**Short exercise:**
In the lines below, replace "GUI agent" with "desktop agent" wherever it occurs, change nothing else, and write out all the lines again.

**The records:**
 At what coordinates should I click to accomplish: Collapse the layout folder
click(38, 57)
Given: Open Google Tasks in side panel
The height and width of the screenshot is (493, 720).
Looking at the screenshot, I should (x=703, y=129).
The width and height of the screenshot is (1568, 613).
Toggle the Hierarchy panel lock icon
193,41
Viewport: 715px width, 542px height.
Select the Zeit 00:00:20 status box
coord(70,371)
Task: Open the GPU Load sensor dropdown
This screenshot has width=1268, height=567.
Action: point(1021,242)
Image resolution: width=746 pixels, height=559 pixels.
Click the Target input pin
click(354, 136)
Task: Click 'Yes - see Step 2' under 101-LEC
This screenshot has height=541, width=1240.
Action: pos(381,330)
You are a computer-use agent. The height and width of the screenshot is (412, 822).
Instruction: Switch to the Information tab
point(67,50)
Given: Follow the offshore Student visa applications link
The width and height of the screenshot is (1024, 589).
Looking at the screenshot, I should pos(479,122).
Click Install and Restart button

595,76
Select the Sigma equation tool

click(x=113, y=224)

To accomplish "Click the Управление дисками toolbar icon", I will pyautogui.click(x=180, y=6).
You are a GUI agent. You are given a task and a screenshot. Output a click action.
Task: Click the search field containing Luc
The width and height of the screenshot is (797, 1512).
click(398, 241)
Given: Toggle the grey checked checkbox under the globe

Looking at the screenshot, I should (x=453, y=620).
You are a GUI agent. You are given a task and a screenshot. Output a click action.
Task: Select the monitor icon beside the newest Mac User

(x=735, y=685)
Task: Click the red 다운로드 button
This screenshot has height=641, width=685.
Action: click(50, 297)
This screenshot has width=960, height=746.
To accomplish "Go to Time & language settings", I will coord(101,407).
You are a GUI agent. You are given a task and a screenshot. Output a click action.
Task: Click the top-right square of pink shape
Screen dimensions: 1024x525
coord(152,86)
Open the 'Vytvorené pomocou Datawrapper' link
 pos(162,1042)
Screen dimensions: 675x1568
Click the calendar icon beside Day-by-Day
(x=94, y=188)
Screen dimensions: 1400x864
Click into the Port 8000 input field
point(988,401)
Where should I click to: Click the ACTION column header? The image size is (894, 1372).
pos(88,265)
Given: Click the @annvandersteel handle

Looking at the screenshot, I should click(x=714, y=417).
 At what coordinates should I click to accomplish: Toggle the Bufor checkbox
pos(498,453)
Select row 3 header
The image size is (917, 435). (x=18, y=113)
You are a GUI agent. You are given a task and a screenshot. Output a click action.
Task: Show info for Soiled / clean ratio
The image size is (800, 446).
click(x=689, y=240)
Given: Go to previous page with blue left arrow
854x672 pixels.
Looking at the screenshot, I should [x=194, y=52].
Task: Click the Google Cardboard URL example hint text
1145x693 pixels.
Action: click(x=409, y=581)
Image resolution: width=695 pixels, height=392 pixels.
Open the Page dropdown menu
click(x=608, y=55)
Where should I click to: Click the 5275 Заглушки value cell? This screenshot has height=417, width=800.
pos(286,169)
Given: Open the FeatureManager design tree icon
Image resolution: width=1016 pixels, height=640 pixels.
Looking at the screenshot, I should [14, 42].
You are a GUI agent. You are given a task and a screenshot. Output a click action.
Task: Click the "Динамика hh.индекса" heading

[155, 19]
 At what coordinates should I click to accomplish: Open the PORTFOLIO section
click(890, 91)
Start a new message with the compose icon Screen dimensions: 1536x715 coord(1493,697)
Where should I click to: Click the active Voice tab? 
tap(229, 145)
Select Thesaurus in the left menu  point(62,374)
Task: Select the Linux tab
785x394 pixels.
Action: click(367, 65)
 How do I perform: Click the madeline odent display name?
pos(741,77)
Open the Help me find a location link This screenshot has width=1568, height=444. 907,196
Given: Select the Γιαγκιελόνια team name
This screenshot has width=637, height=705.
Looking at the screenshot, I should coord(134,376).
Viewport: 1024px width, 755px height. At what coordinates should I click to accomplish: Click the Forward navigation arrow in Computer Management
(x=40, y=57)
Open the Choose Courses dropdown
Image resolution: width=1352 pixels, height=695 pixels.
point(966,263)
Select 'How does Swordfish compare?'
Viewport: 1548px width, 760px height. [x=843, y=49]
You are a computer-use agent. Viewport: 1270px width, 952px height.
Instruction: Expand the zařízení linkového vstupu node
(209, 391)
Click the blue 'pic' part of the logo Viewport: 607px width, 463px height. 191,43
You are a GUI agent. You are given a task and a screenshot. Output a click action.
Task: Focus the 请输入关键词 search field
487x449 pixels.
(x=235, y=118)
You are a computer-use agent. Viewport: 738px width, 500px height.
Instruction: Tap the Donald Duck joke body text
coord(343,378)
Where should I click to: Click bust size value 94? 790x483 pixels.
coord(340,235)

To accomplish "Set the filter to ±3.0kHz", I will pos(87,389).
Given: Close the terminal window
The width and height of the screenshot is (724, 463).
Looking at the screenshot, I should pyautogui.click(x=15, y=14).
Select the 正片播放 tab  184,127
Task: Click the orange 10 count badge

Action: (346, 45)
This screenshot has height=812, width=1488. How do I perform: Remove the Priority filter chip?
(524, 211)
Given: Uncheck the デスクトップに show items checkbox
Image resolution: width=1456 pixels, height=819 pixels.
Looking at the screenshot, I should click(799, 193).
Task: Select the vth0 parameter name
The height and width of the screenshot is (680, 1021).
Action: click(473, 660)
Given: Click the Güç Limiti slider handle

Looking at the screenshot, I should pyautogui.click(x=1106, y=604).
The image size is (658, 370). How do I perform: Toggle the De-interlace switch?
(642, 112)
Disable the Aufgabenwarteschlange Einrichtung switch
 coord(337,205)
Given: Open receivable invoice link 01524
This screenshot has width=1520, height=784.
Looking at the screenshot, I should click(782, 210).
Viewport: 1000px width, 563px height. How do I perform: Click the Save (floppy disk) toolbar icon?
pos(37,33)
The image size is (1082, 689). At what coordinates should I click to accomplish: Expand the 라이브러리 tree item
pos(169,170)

**Complete answer:**
 At what coordinates should I click to accomplish: Collapse the layout folder
click(38, 57)
Given: Open Google Tasks in side panel
The height and width of the screenshot is (493, 720).
Looking at the screenshot, I should (x=703, y=129).
The width and height of the screenshot is (1568, 613).
Toggle the Hierarchy panel lock icon
193,41
Viewport: 715px width, 542px height.
Select the Zeit 00:00:20 status box
coord(70,371)
Task: Open the GPU Load sensor dropdown
This screenshot has width=1268, height=567.
Action: point(1021,242)
Image resolution: width=746 pixels, height=559 pixels.
Click the Target input pin
click(354, 136)
Task: Click 'Yes - see Step 2' under 101-LEC
This screenshot has height=541, width=1240.
Action: pos(381,330)
You are a computer-use agent. The height and width of the screenshot is (412, 822).
Instruction: Switch to the Information tab
point(67,50)
Given: Follow the offshore Student visa applications link
The width and height of the screenshot is (1024, 589).
Looking at the screenshot, I should pos(479,122).
Click Install and Restart button

595,76
Select the Sigma equation tool

click(x=113, y=224)

To accomplish "Click the Управление дисками toolbar icon", I will pyautogui.click(x=180, y=6).
You are a desktop agent. You are given a task and a screenshot. Output a click action.
Task: Click the search field containing Luc
The width and height of the screenshot is (797, 1512).
click(398, 241)
Given: Toggle the grey checked checkbox under the globe

Looking at the screenshot, I should (x=453, y=620).
You are a desktop agent. You are given a task and a screenshot. Output a click action.
Task: Select the monitor icon beside the newest Mac User

(x=735, y=685)
Task: Click the red 다운로드 button
This screenshot has height=641, width=685.
Action: click(50, 297)
This screenshot has width=960, height=746.
To accomplish "Go to Time & language settings", I will coord(101,407).
You are a desktop agent. You are given a task and a screenshot. Output a click action.
Task: Click the top-right square of pink shape
Screen dimensions: 1024x525
coord(152,86)
Open the 'Vytvorené pomocou Datawrapper' link
 pos(162,1042)
Screen dimensions: 675x1568
Click the calendar icon beside Day-by-Day
(x=94, y=188)
Screen dimensions: 1400x864
Click into the Port 8000 input field
point(988,401)
Where should I click to: Click the ACTION column header? The image size is (894, 1372).
pos(88,265)
Given: Click the @annvandersteel handle

Looking at the screenshot, I should click(x=714, y=417).
 At what coordinates should I click to accomplish: Toggle the Bufor checkbox
pos(498,453)
Select row 3 header
The image size is (917, 435). (x=18, y=113)
You are a desktop agent. You are given a task and a screenshot. Output a click action.
Task: Show info for Soiled / clean ratio
The image size is (800, 446).
click(x=689, y=240)
Given: Go to previous page with blue left arrow
854x672 pixels.
Looking at the screenshot, I should [x=194, y=52].
Task: Click the Google Cardboard URL example hint text
1145x693 pixels.
Action: click(x=409, y=581)
Image resolution: width=695 pixels, height=392 pixels.
Open the Page dropdown menu
click(x=608, y=55)
Where should I click to: Click the 5275 Заглушки value cell? This screenshot has height=417, width=800.
pos(286,169)
Given: Open the FeatureManager design tree icon
Image resolution: width=1016 pixels, height=640 pixels.
Looking at the screenshot, I should [14, 42].
You are a desktop agent. You are given a task and a screenshot. Output a click action.
Task: Click the "Динамика hh.индекса" heading

[155, 19]
 At what coordinates should I click to accomplish: Open the PORTFOLIO section
click(890, 91)
Start a new message with the compose icon Screen dimensions: 1536x715 coord(1493,697)
Where should I click to: Click the active Voice tab? 
tap(229, 145)
Select Thesaurus in the left menu  point(62,374)
Task: Select the Linux tab
785x394 pixels.
Action: click(367, 65)
 How do I perform: Click the madeline odent display name?
pos(741,77)
Open the Help me find a location link This screenshot has width=1568, height=444. 907,196
Given: Select the Γιαγκιελόνια team name
This screenshot has width=637, height=705.
Looking at the screenshot, I should coord(134,376).
Viewport: 1024px width, 755px height. At what coordinates should I click to accomplish: Click the Forward navigation arrow in Computer Management
(x=40, y=57)
Open the Choose Courses dropdown
Image resolution: width=1352 pixels, height=695 pixels.
point(966,263)
Select 'How does Swordfish compare?'
Viewport: 1548px width, 760px height. [x=843, y=49]
You are a computer-use agent. Viewport: 1270px width, 952px height.
Instruction: Expand the zařízení linkového vstupu node
(209, 391)
Click the blue 'pic' part of the logo Viewport: 607px width, 463px height. 191,43
You are a desktop agent. You are given a task and a screenshot. Output a click action.
Task: Focus the 请输入关键词 search field
487x449 pixels.
(x=235, y=118)
You are a computer-use agent. Viewport: 738px width, 500px height.
Instruction: Tap the Donald Duck joke body text
coord(343,378)
Where should I click to: Click bust size value 94? 790x483 pixels.
coord(340,235)

To accomplish "Set the filter to ±3.0kHz", I will pos(87,389).
Given: Close the terminal window
The width and height of the screenshot is (724, 463).
Looking at the screenshot, I should pyautogui.click(x=15, y=14).
Select the 正片播放 tab  184,127
Task: Click the orange 10 count badge

Action: (346, 45)
This screenshot has height=812, width=1488. How do I perform: Remove the Priority filter chip?
(524, 211)
Given: Uncheck the デスクトップに show items checkbox
Image resolution: width=1456 pixels, height=819 pixels.
Looking at the screenshot, I should click(799, 193).
Task: Select the vth0 parameter name
The height and width of the screenshot is (680, 1021).
Action: click(473, 660)
Given: Click the Güç Limiti slider handle

Looking at the screenshot, I should pyautogui.click(x=1106, y=604).
The image size is (658, 370). How do I perform: Toggle the De-interlace switch?
(642, 112)
Disable the Aufgabenwarteschlange Einrichtung switch
 coord(337,205)
Given: Open receivable invoice link 01524
This screenshot has width=1520, height=784.
Looking at the screenshot, I should click(782, 210).
Viewport: 1000px width, 563px height. How do I perform: Click the Save (floppy disk) toolbar icon?
pos(37,33)
The image size is (1082, 689). At what coordinates should I click to accomplish: Expand the 라이브러리 tree item
pos(169,170)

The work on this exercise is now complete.